[<prev] [next>] [<thread-prev] [day] [month] [year] [list]
Message-ID: <bc8f62a8-8e9d-45a2-8d77-e193b12d465d@arm.com>
Date: Thu, 23 Oct 2025 11:18:53 +0100
From: Ryan Roberts <ryan.roberts@....com>
To: Barry Song <21cnbao@...il.com>, Huang Ying <ying.huang@...ux.alibaba.com>
Cc: Catalin Marinas <catalin.marinas@....com>, Will Deacon <will@...nel.org>,
Andrew Morton <akpm@...ux-foundation.org>,
David Hildenbrand <david@...hat.com>,
Lorenzo Stoakes <lorenzo.stoakes@...cle.com>,
Vlastimil Babka <vbabka@...e.cz>, Zi Yan <ziy@...dia.com>,
Baolin Wang <baolin.wang@...ux.alibaba.com>,
Yang Shi <yang@...amperecomputing.com>,
"Christoph Lameter (Ampere)" <cl@...two.org>, Dev Jain <dev.jain@....com>,
Anshuman Khandual <anshuman.khandual@....com>,
Yicong Yang <yangyicong@...ilicon.com>,
Kefeng Wang <wangkefeng.wang@...wei.com>,
Kevin Brodsky <kevin.brodsky@....com>,
Yin Fengwei <fengwei_yin@...ux.alibaba.com>,
linux-arm-kernel@...ts.infradead.org, linux-kernel@...r.kernel.org,
linux-mm@...ck.org
Subject: Re: [PATCH -v2 2/2] arm64, tlbflush: don't TLBI broadcast if page
reused in write fault
Hi Barry, Huang,
On 22/10/2025 05:08, Barry Song wrote:
>> diff --git a/arch/arm64/include/asm/pgtable.h b/arch/arm64/include/asm/pgtable.h
>> index aa89c2e67ebc..35bae2e4bcfe 100644
>> --- a/arch/arm64/include/asm/pgtable.h
>> +++ b/arch/arm64/include/asm/pgtable.h
>> @@ -130,12 +130,16 @@ static inline void arch_leave_lazy_mmu_mode(void)
>> #endif /* CONFIG_TRANSPARENT_HUGEPAGE */
>>
>> /*
>> - * Outside of a few very special situations (e.g. hibernation), we always
>> - * use broadcast TLB invalidation instructions, therefore a spurious page
>> - * fault on one CPU which has been handled concurrently by another CPU
>> - * does not need to perform additional invalidation.
>> + * We use local TLB invalidation instruction when reusing page in
>> + * write protection fault handler to avoid TLBI broadcast in the hot
>> + * path.

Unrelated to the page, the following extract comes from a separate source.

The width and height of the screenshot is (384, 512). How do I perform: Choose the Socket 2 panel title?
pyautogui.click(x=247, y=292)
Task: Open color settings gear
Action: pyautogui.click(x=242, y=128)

This will cause spurious page faults if stall read-only TLB
>> + * entries exist.
>> */
>> -#define flush_tlb_fix_spurious_fault(vma, address, ptep) do { } while (0)
>> +#define flush_tlb_fix_spurious_fault(vma, address, ptep) \
>> + local_flush_tlb_page_nonotify(vma, address)
>> +
>> +#define flush_tlb_fix_spurious_fault_pmd(vma, address, pmdp) \
>> + local_flush_tlb_page_nonotify(vma, address)
>>
>> /*
>> * ZERO_PAGE is a global shared page that is always zero: used
>> diff --git a/arch/arm64/include/asm/tlbflush.h b/arch/arm64/include/asm/tlbflush.h
>> index 18a5dc0c9a54..651b31fd18bb 100644
>> --- a/arch/arm64/include/asm/tlbflush.h
>> +++ b/arch/arm64/include/asm/tlbflush.h
>> @@ -249,6 +249,18 @@ static inline unsigned long get_trans_granule(void)
>> * cannot be easily determined, the value TLBI_TTL_UNKNOWN will
>> * perform a non-hinted invalidation.
>> *
>> + * local_flush_tlb_page(vma, addr)
>> + * Local variant of flush_tlb_page(). Stale TLB entries may
>> + * remain in remote CPUs.
>> + *
>> + * local_flush_tlb_page_nonotify(vma, addr)
>> + * Same as local_flush_tlb_page() except MMU notifier will not be
>> + * called.
>> + *
>> + * local_flush_tlb_contpte_range(vma, start, end)
>> + * Invalidate the virtual-address range '[start, end)' mapped with
>> + * contpte on local CPU for the user address space corresponding
>> + * to 'vma->mm'. Stale TLB entries may remain in remote CPUs.
>> *
>> * Finally, take a look at asm/tlb.h to see how tlb_flush() is implemented
>> * on top of these routines, since that is our interface to the mmu_gather
>> @@ -282,6 +294,33 @@ static inline void flush_tlb_mm(struct mm_struct *mm)
>> mmu_notifier_arch_invalidate_secondary_tlbs(mm, 0, -1UL);
>> }
>>
>> +static inline void __local_flush_tlb_page_nonotify_nosync(
>> + struct mm_struct *mm, unsigned long uaddr)
>> +{
>> + unsigned long addr;
>> +
>> + dsb(nshst);
I've skimmed through this thread so appologies if I've missed some of the
detail, but thought it might be useful to give my opinion as a summary...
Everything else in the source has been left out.